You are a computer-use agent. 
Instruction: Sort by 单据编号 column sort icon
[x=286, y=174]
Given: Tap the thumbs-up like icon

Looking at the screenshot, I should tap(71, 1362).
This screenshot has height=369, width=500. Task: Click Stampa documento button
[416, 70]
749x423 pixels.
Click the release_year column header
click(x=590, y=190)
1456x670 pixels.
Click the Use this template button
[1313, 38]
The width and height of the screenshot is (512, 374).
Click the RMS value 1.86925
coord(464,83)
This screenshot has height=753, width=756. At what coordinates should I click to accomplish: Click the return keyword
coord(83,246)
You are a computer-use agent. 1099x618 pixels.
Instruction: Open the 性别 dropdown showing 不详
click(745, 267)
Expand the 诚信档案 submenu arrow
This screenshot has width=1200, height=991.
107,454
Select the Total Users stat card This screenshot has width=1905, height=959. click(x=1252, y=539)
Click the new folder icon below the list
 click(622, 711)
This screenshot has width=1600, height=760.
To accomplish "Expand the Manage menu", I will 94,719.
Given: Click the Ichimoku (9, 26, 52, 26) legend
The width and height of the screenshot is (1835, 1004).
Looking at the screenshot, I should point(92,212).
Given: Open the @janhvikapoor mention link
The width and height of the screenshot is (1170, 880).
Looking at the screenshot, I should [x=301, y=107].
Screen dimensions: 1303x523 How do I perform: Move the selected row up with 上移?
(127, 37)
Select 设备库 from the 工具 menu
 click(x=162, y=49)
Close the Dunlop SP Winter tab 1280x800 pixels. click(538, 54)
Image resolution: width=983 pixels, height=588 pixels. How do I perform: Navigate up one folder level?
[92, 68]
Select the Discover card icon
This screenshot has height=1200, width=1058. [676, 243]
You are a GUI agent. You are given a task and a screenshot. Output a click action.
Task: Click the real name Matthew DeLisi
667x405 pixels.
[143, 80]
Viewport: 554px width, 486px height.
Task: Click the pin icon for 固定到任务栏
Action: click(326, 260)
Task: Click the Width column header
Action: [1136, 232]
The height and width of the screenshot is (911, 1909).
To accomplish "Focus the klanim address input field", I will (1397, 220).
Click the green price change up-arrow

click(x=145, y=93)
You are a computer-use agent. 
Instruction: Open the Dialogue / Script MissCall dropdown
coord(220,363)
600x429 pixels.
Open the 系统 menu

- - - -

→ **Exercise directions**
Your answer should be the material, retyped exactly as written.

→ **Problem solution**
You are a computer-use agent. 
Instruction: Sort by 单据编号 column sort icon
[x=286, y=174]
Given: Tap the thumbs-up like icon

Looking at the screenshot, I should tap(71, 1362).
This screenshot has height=369, width=500. Task: Click Stampa documento button
[416, 70]
749x423 pixels.
Click the release_year column header
click(x=590, y=190)
1456x670 pixels.
Click the Use this template button
[1313, 38]
The width and height of the screenshot is (512, 374).
Click the RMS value 1.86925
coord(464,83)
This screenshot has height=753, width=756. At what coordinates should I click to accomplish: Click the return keyword
coord(83,246)
You are a computer-use agent. 1099x618 pixels.
Instruction: Open the 性别 dropdown showing 不详
click(745, 267)
Expand the 诚信档案 submenu arrow
This screenshot has width=1200, height=991.
107,454
Select the Total Users stat card This screenshot has width=1905, height=959. click(x=1252, y=539)
Click the new folder icon below the list
 click(622, 711)
This screenshot has width=1600, height=760.
To accomplish "Expand the Manage menu", I will 94,719.
Given: Click the Ichimoku (9, 26, 52, 26) legend
The width and height of the screenshot is (1835, 1004).
Looking at the screenshot, I should point(92,212).
Given: Open the @janhvikapoor mention link
The width and height of the screenshot is (1170, 880).
Looking at the screenshot, I should [x=301, y=107].
Screen dimensions: 1303x523 How do I perform: Move the selected row up with 上移?
(127, 37)
Select 设备库 from the 工具 menu
 click(x=162, y=49)
Close the Dunlop SP Winter tab 1280x800 pixels. click(538, 54)
Image resolution: width=983 pixels, height=588 pixels. How do I perform: Navigate up one folder level?
[92, 68]
Select the Discover card icon
This screenshot has height=1200, width=1058. [676, 243]
You are a GUI agent. You are given a task and a screenshot. Output a click action.
Task: Click the real name Matthew DeLisi
667x405 pixels.
[143, 80]
Viewport: 554px width, 486px height.
Task: Click the pin icon for 固定到任务栏
Action: click(326, 260)
Task: Click the Width column header
Action: [1136, 232]
The height and width of the screenshot is (911, 1909).
To accomplish "Focus the klanim address input field", I will (1397, 220).
Click the green price change up-arrow

click(x=145, y=93)
You are a computer-use agent. 
Instruction: Open the Dialogue / Script MissCall dropdown
coord(220,363)
600x429 pixels.
Open the 系统 menu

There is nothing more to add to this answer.